From: Optimization of sentiment analysis using machine learning classifiers
Author(/s) (year of publication) | Classifiers and features used | Description | Accuracy of classification (%age) |
---|---|---|---|
Kiritchenko and Mohammad (2016) | SVM with RBF kernel, POS, sentiment score, emoticons, embedding vectors [17] | Supervised sentiment analysis system using real-valued sentiment score to analyze social networking data | 82.60 for bigrams 80.90 for trigrams |
Dashtipour et al. (2016) | SVM, MNB, maximum entropy [18] | Multilingual sentiment analysis for improving the performance of sentiment classification | 86.35 |
Tan and Zhang (2008) | Naive Bayes, SVM and k-NN [15] | A text classification system for sentiment detection of Chinese documents | 82 |
Mohammad et al. (2015) | Automatic SVM elongated words, emoticons, negation feature, position feature. [16] | Automatic emotion detection system for 2012 US presidential election tweets | 56.84 |
Sobhani et al. (2016) | Linear kernel SVM, n-grams and word embeddings [19] | Stance and sentiment detection system | 70.3 |
Poria et al. (2014) | Maximum entropy, naive Bayes and SVM, ELM [20] | Concept level sentiment analysis for movie review dataset | 67.35 for ELM and 65.67 for SVM |
Socher (2016) | SVM, Naive Bayes [21] | Deep learning for sentiment analysis | 85.4 |
Turney and Mohammad (2014) | Lexicon based entailment, SVM [22] | Proposed three algorithms namely balAPinc, ConVecs and SimDiffs.
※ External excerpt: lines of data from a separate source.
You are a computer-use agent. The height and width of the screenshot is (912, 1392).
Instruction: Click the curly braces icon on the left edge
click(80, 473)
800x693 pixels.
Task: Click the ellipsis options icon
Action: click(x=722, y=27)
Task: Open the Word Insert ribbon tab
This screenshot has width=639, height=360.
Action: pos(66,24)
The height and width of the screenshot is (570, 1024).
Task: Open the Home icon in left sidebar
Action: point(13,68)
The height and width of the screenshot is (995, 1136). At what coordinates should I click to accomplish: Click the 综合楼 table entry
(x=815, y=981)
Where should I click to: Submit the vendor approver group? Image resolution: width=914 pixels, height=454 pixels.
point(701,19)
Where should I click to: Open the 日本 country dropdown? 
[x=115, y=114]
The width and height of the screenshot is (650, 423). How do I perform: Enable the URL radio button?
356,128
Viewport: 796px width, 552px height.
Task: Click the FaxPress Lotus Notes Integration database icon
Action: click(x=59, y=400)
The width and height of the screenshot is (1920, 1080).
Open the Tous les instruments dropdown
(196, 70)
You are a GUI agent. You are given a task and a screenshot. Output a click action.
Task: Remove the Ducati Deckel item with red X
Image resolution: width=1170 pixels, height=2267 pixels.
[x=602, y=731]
Tested on three different datasets i.e. KDSZ dataset created by Kotlerman et al. (2010), BBDS dataset introduced by Baroni et al. (2012) and JMTH dataset created by Jurgens et al. (2012) in SemEval-2012 Task2 | 68.70 for balAPinc 70.20 for ConVecs 74.50 for SimDiffs |
Mohammad et al. (SemEval-2016) task 6 | SVM, unigrams, n-grams, hashtags, combined features [23] | Automatic stance detection system from tweets. Where team MITRE has achieved highest level in accuracy | Favg = 67.82 |
Cernian et al. (2015) | POS, SentiWordNet, Sentiment Score and Synset [7] | Proposed framework for sentiment analysis is tested on 300 product reviews from Amazon | 61 |
Kiritchenko et al. (SemEval-2016) task 7 | Supervised learning, random forest, PMI, Gaussian regression, NRC emoticons, SentiWordNet [6] | Automatic sentiment score determination model for general English, English Twitter corpus and Arabic Twitter corpus | Kendall’s rank coeff. (K) K = 0.704 for Gen. English 0.523 for English Twitter, and 0.536 for Arabic Twitter |
Pang et al. (2002) | Naïve Bayes, SVM, maximum entropy classifiers with unigrams, bigrams, POS, adjectives and word frequency features [3] | Performed feature based analysis on movie reviews using three machine learning classifiers for sentiment classification | 78.7 for NB, 77.7 for ME and 82.9 for SVM |
Nogueira dos Santos and Gatti (2014) | Convolution neural network using word-level and character-level embedding vectors [5] | Proposed convolution neural network for classification of short text messages from Twitter using character level word embeddings | 85.7 for binary classification, 48.3 for fine grained classification and 86.4 for STS corpus |
Poria et al. (2015) | Ensemble classifier using POS, Sentic, negation, modification and common sense knowledge features [4] | The proposed algorithm captures contextual polarity and flow of concepts from text for dynamic sentiment analysis | 88.12 for movie review dataset, 88.27 for Blitzer derived dataset and 82.75 for Amazon corpus |
Poria et al. (2016) | SVM and Naïve Bayes, CNN used for extracting video, audio and textual features (word embeddings and POS) [24] | Convolutional multiple kernel learning for enhancing the performance of sentiment analysis and emotion recognition | 96.12 for proposed model without feature selection and 96.55 with feature selection |
Wang et al. (2016) | Back propagation and stochastic gradient descent used to learn model parameters along with features such as n-gram and word vector for Valence–Arousal prediction [25] | Proposed regional convolutional neural network and long short term memory model for fine grained sentiment analysis | Pearson correlation coefficient r = 0.778 between CNN-LSTM and LSTM, for English text and r = 0.781 for Chinese text |